● **Given request 1**: In the discussion of the We the People Amendment, which representative led the House Democrats who introduced it?
● **Given request 2**: List every sentence in the discussion of the We the People Amendment that ends with a question mark.
● **Given request 3**: Pick up the discussion of the We the People Amendment after its last line and carry it on.

● **Document**:
+-------+

Summary
House Democrats, led by Rep. Pramila Jayapal, introduced the We the People Amendment to overturn Citizens United, aiming to curb corporate influence in elections.
The constitutional amendment asserts that constitutional rights apply only to individuals, not corporations, and mandates full disclosure of political contributions.
Jayapal cited Elon Musk’s massive campaign spending and subsequent financial gains as proof of the ruling’s harm.
Advocacy groups praised the move, calling it necessary to combat corporate power and dark money in politics, but Republicans have not backed the proposal.
Genuinely, why didn’t they? Why didnt they do it when they had both the house and Senate? Are you somehow deluded into thinking this will actually go anywhere with the Republicans holding as much power as they currently are? This is just virtue signaling.
Have you heard of the filibuster or the fact that it’s been used by default on almost every piece of legislation for decades?
Democrats could have changed the senate rules and killed the filibuster for good.
Stop using the filibuster as an excuse.
See, this is actually a good point.

+-------+

● **Record extracts**:
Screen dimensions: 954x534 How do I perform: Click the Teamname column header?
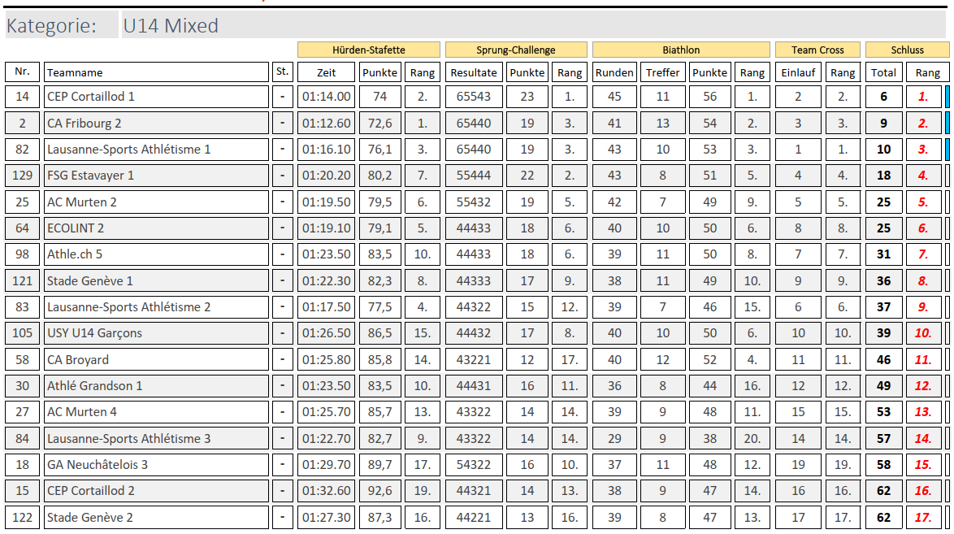tap(156, 72)
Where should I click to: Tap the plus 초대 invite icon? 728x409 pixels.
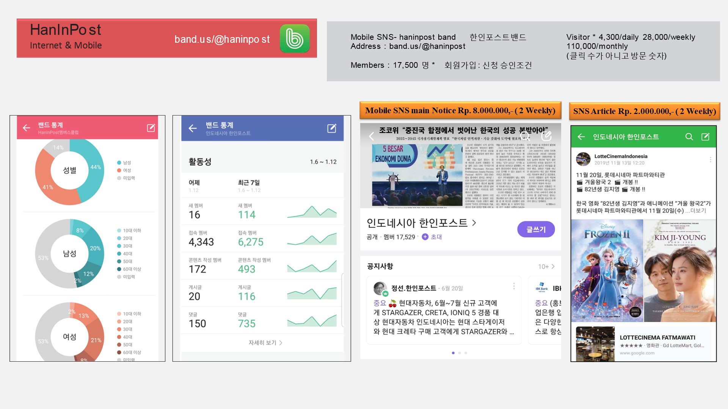[425, 237]
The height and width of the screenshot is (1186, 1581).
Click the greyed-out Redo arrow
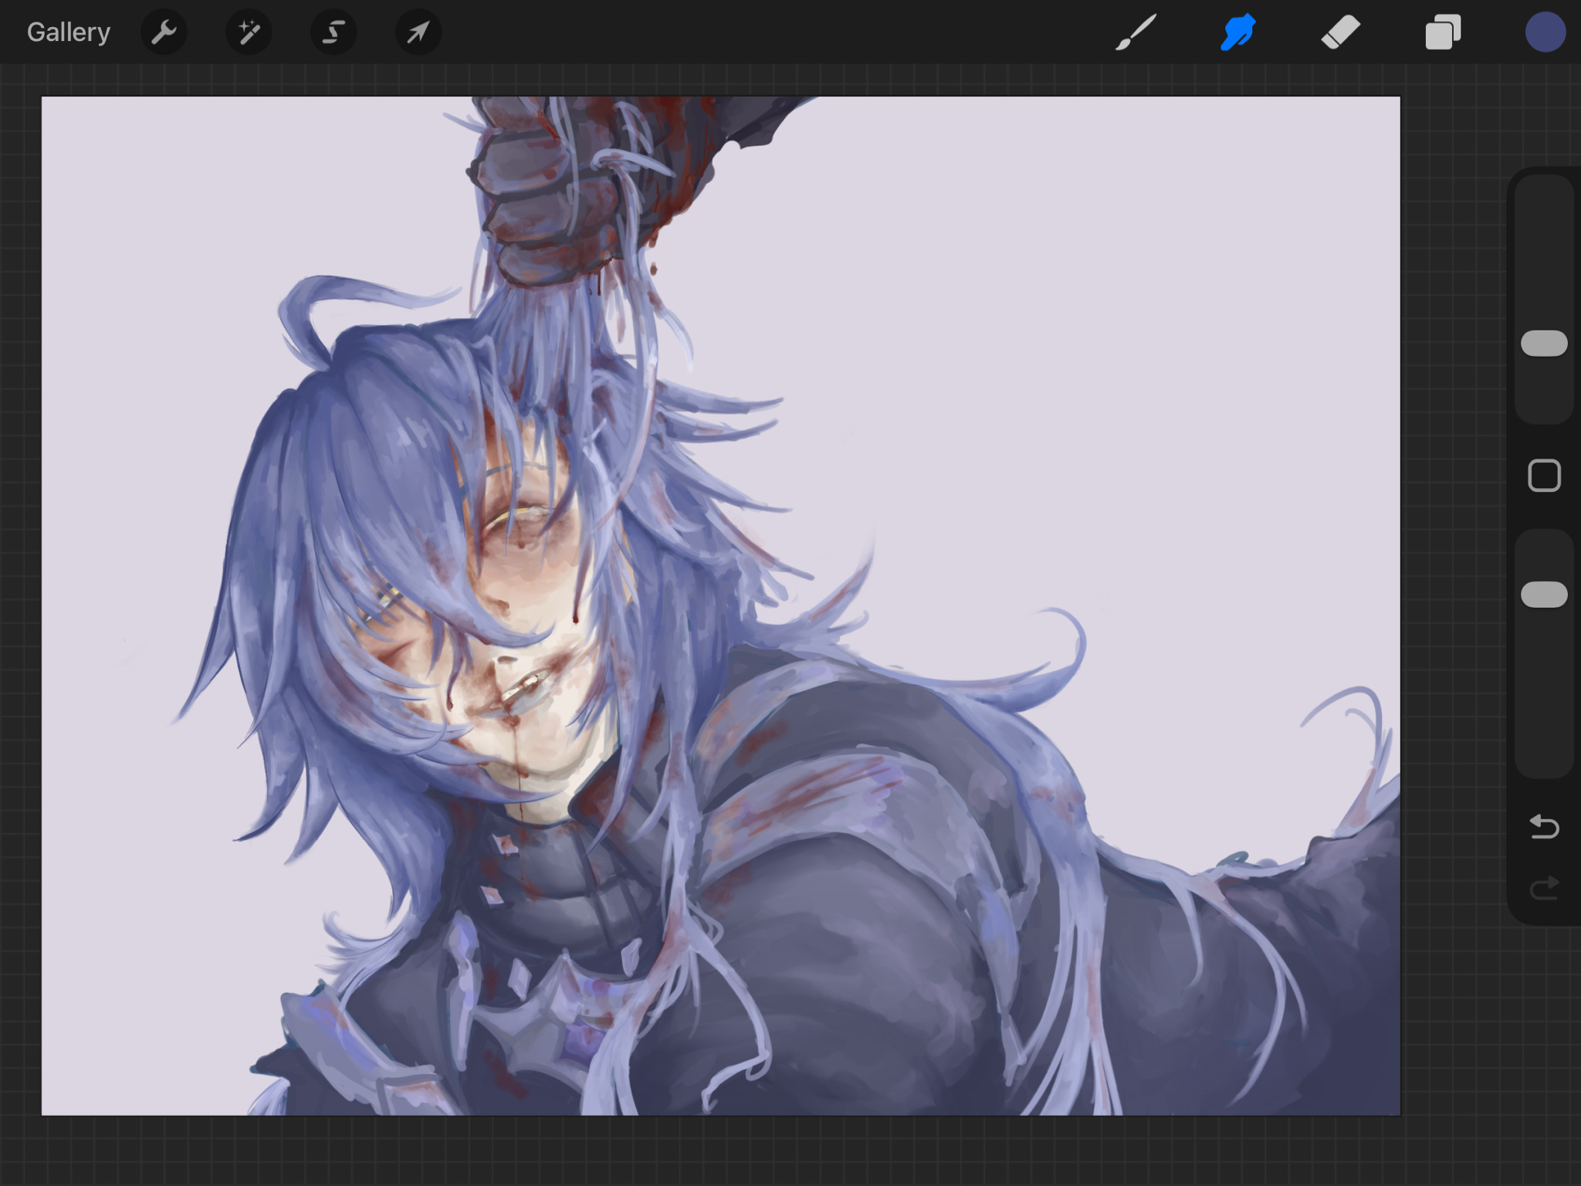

+-------+

● **Output 1**: Rep. Pramila Jayapal.

● **Output 2**:
- Genuinely, why didn’t they?
- Why didnt they do it when they had both the house and Senate?
- Are you somehow deluded into thinking this will actually go anywhere with the Republicans holding as much power as they currently are?
- Have you heard of the filibuster or the fact that it’s been used by default on almost every piece of legislation for decades?

● **Output 3**:
When did they have the house and the senate? Literally - how many Congressional working days did they have a majority in the House and Senate?
Did you say Zero days? Because that’s the right answer. https://ballotpedia.org/Election_results,_2020:_Control_of_the_U.S._Senate
Your link contradicts your point. A 50/50 split with a Democrat tie breaker is a Democrat majority.
Citizen United was decided January 21, 2010. Democrats controlled both House and Senate 2009-2010 and 2021-2022.
A constitutional ammendment takes 2/3s of both chambers and 3/4 of the states. It also takes years. How’ the hell were they going to do that in those brief windows with slim majorities?
Finally, someone in this thread remembers high school gov class.
It scares me how many people here don’t know the absolute basics of how the government works.
How the hell are they going to do it now?
The house and Senate were literally both controlled by the Dems when Citizens United became a law lmfao
2/3rds of both houses and 38 states to ratify. Don’t remember that being the case. Rofl, lol, jajaja
Citizens United became law?
Really? When was that? What was the bill number? Who sponsored Citizens United law?
lmfao what a joke
Law, policy, a lifting of prohibitions, call it whatever you want dude, you haven’t proved your point, you’re just being pedantic.
Jesus christ, why not comment on sports where your feelings about something are the whole of the matter.
Call it what you want? FFS.
Lol devolving into insults instead of making any kind of worthwhile point huh? I could call it a judgement or decision if that makes your panties untwist.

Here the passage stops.